C’était l’époque des restrictions et nous avions des cartes de ravitaillement. Le tabac était réglementé ; j’avais 19 ans, j’étais dans la catégorie J-3, j’avais le droit au tabac que je donnais à mon père, je disposais de 500gr de sucre, quant au reste, (viande, farine, légumes, matières grasses) nous n’avions aucun problème, tout était produit à la ferme. Pour aider ma mère dans ses tâches ménagères nous avions une fille handicapée mentale légère de l’assistance publique. Pour faire face à la pénurie de pain, nous avons remis en service le vieux four, et j’avais appris à fabriquer le pain. J’étais chargé de cette besogne à peu près tous les quinze jours. La farine nous était fournie par le meunier de la localité, plus ou moins en fraude car nous n’avions droit qu’à une certaine quantité. Quelque fois nous devions emprunter les chemins de terre pour s’approvisionner. Nous avions beaucoup de demandes de la part des gens du village qui avaient des difficultés pour trouver de la nourriture.

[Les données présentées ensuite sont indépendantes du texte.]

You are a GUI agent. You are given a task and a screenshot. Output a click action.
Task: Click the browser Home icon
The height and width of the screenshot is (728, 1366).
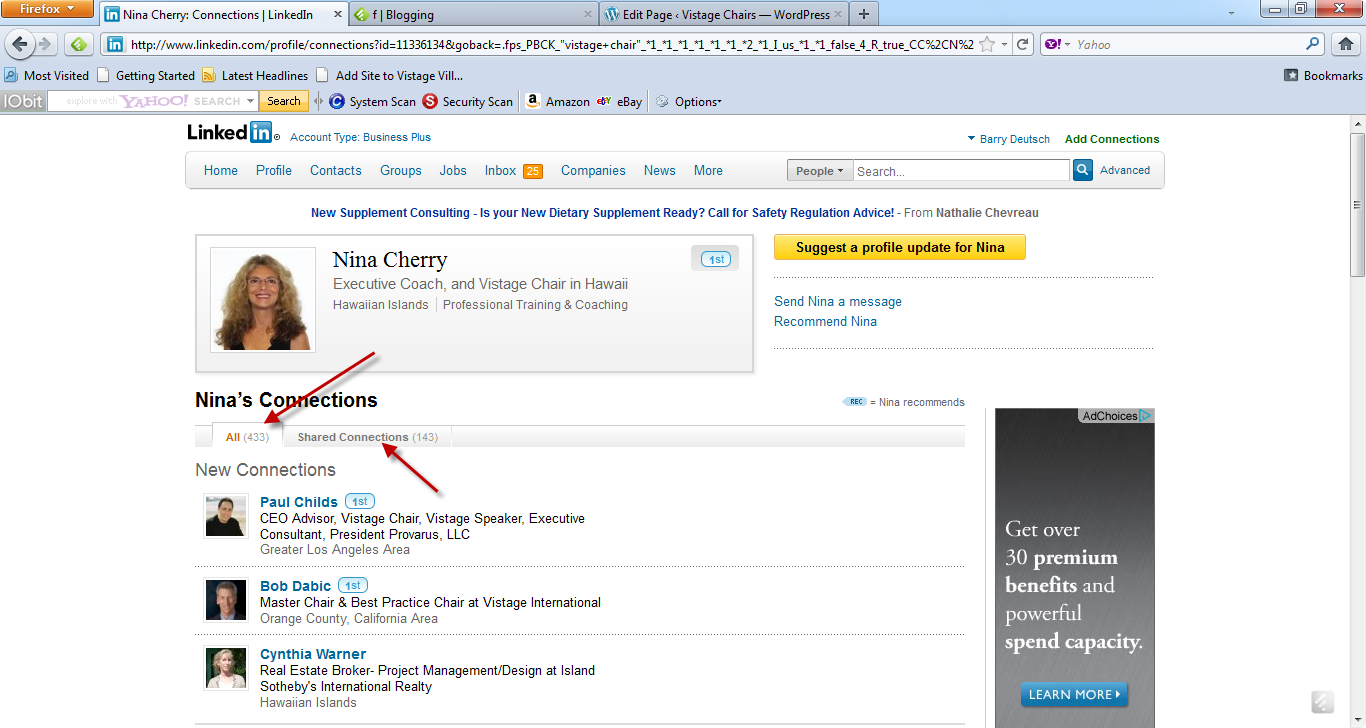(1345, 44)
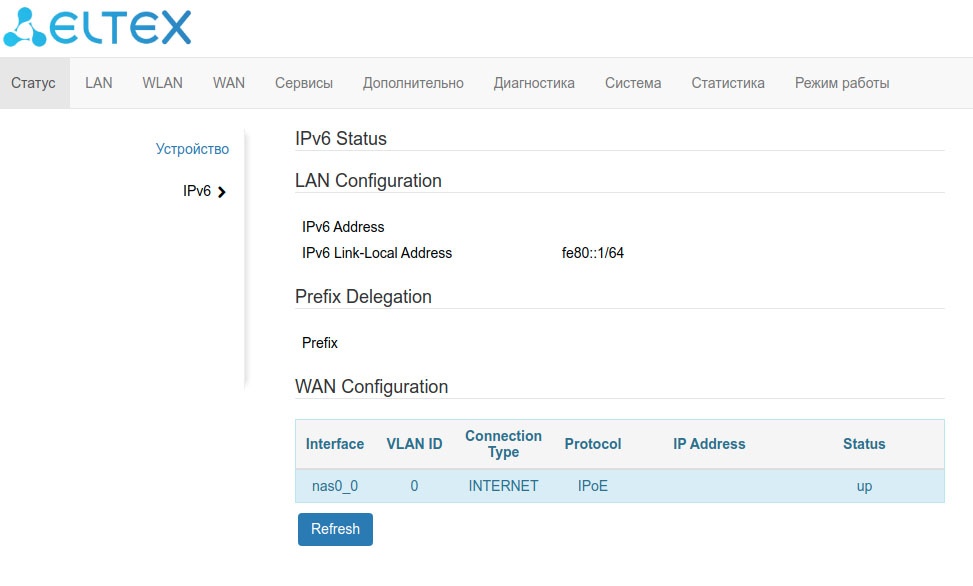Viewport: 973px width, 586px height.
Task: Click the Status column header
Action: point(864,444)
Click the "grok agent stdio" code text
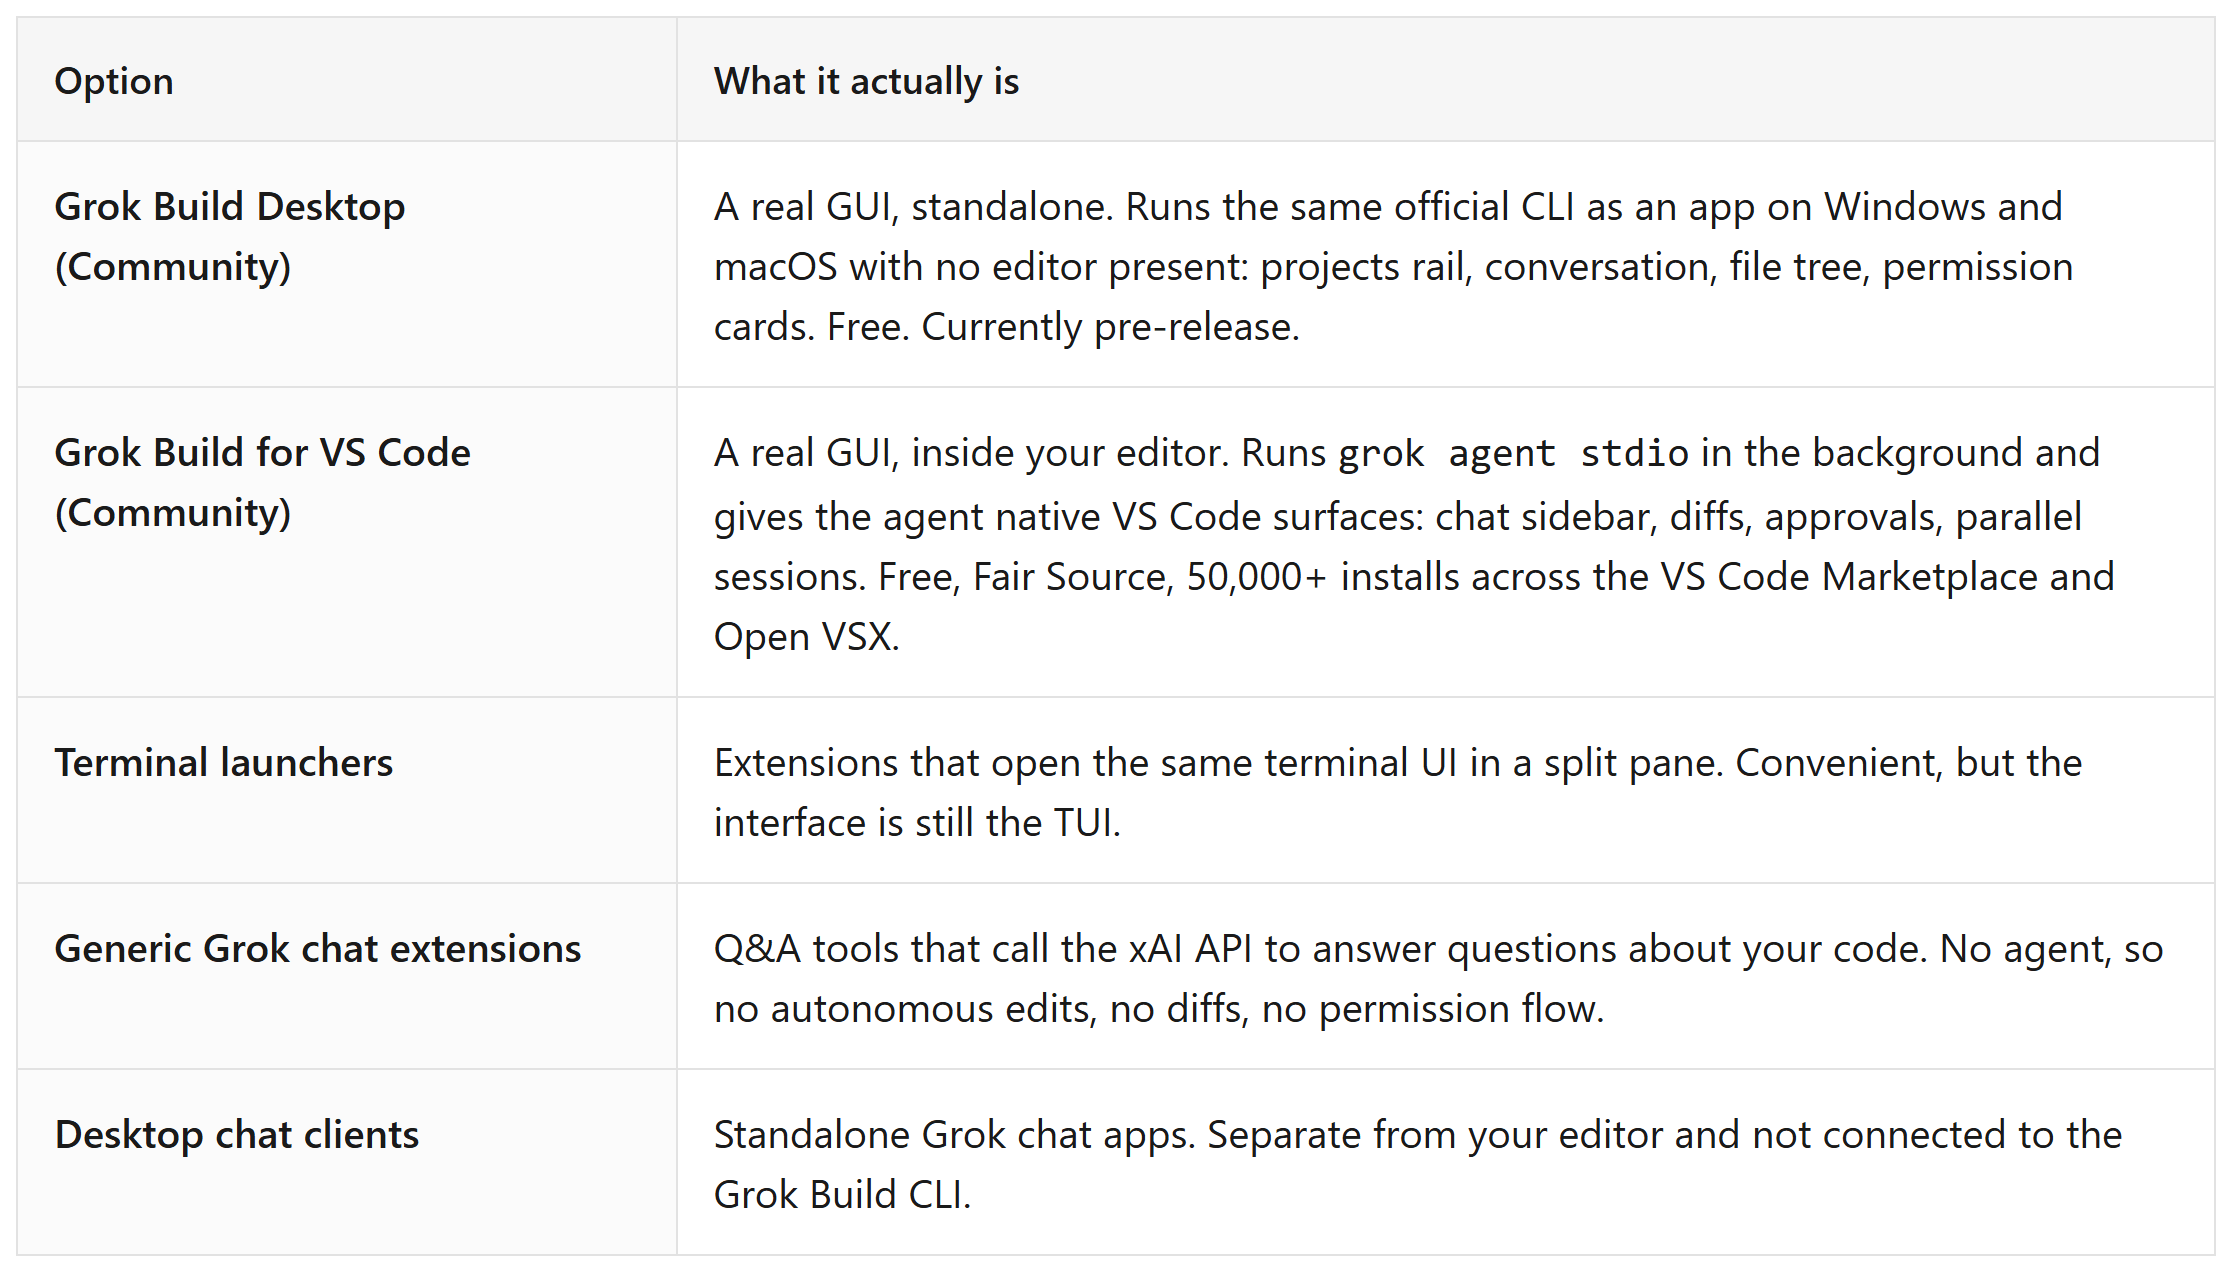Viewport: 2232px width, 1272px height. [1514, 453]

Si nous avions besoin d’un article en métal non ferreux il nous fallait fournir la contrepartie dans le même métal. Il était impossible de trouver des pneumatiques de vélo, alors on s’organisait avec des vieux pneus de récupération et on en mettait parfois deux l’un sur l’autre. Il était très difficile de rouler la nuit, la lumière était interdite sur les vélos.
Pendant cette période il était interdit d’organiser des fêtes publiques, et il était tout de même nécessaire de se distraire, et je décidais d’apprendre la musique.

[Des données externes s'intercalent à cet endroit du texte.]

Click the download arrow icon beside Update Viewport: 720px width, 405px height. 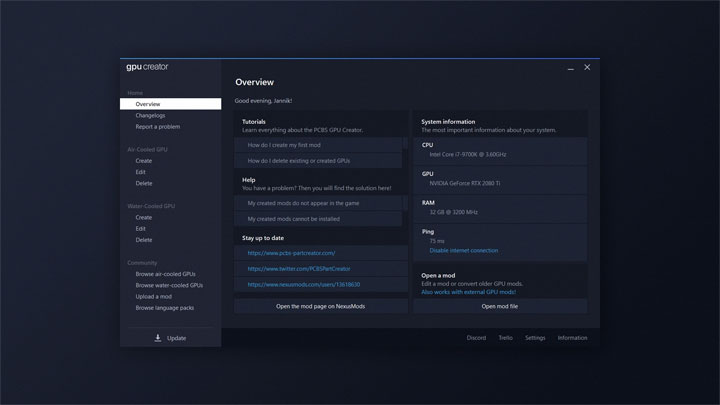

J’allais voir Mr Jauffrais, organisateur de bals, reconverti en réparateur de vélos, à Neuilly le Real, pour prendre des leçons de solfège, et à la fin des hostilités je m’inscrivais à la société musicale de Bessay renaissante avec comme instrument un saxophone ténor qu’elle me prêtait.

ANECDOTE

Pour situer tout d’abord, la fratrie se compose de Georges né en 1924, Gilbert né en 1925 et Raymond, petit dernier, né en 1936. C’est donc Raymond qui raconte cette anecdote : attristé par le départ de son grand frère pour la guerre, il est allé chercher les partitions musicales de son frère et les a détruites pour se venger de le laisser seul


L’âge du STO est arrivé

Extrait des « mémoires » de Georges CHEVET, écrites pour ses enfants, petits enfants et arrières-petits enfants.

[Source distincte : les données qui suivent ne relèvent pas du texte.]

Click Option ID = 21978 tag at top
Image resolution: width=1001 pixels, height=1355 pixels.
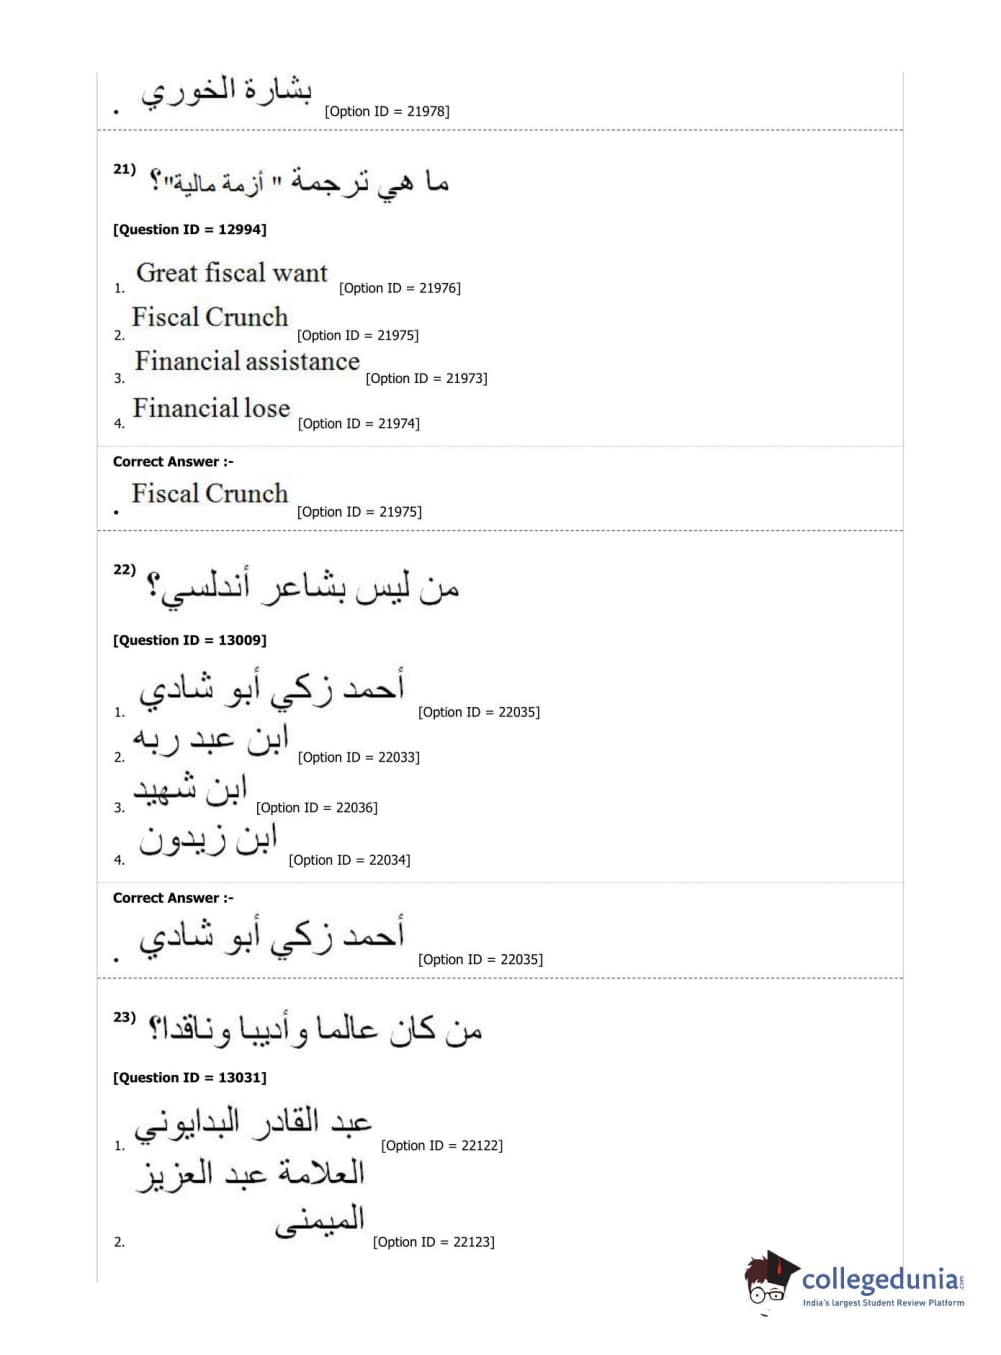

L’année 1944 étais l’année de mes vingt ans, et aussi de l’âge de départ pour le STO, imposé au gouvernement de Vichy par les Allemands, je fus convoqué à Vichy, au siège de la milice, avec tous mes camarades nés en 1924, à une visite médicale pour connaître nos aptitudes physiques afin de partir dans le cadre du service du travail obligatoire (STO) à effectuer en Allemagne. Bien entendu le résultat était positif.

Mais comme nous étions tous des gens de la campagne, nous obtenions tous un sursis de 3 mois, ce qui reportait à avril la date de notre départ. Ce sursis fut renouvelé pour trois mois, mais en juillet nous n’avons pas été appelés.
Cela ne nous empêcha pas de participer à toutes les réquisitions de la milice. Les hommes valides ont été commandés pour faire sur la nationale 7, tous les 2 km une tranchée abri de deux mètres de long avec un retour en équerre de un mètre. Plus tard nous avons été obligés de faire chaque nuit, des tournées sur les voies ferrées afin d’éviter les sabotages. Nous faisions ces tournées à quatre, mon père moi et deux autres personnes, accompagnés par une personne de la milice de Vichy Nous apportions à manger et à boire que nous partagions, y compris avec le milicien. Ceci nous permettait d’écourter un peu la tournée. Une fois, un sabotage eut lieu, mais en dehors de chez nous et en plein jour. Une boite d’essieux d’un wagon citerne chargé d’essence se mit à chauffer, rougit et mis le feu à toute la série.
Probablement c’est du sable qui avait été introduit dans la boite de roulement qui provoqua cet incendie.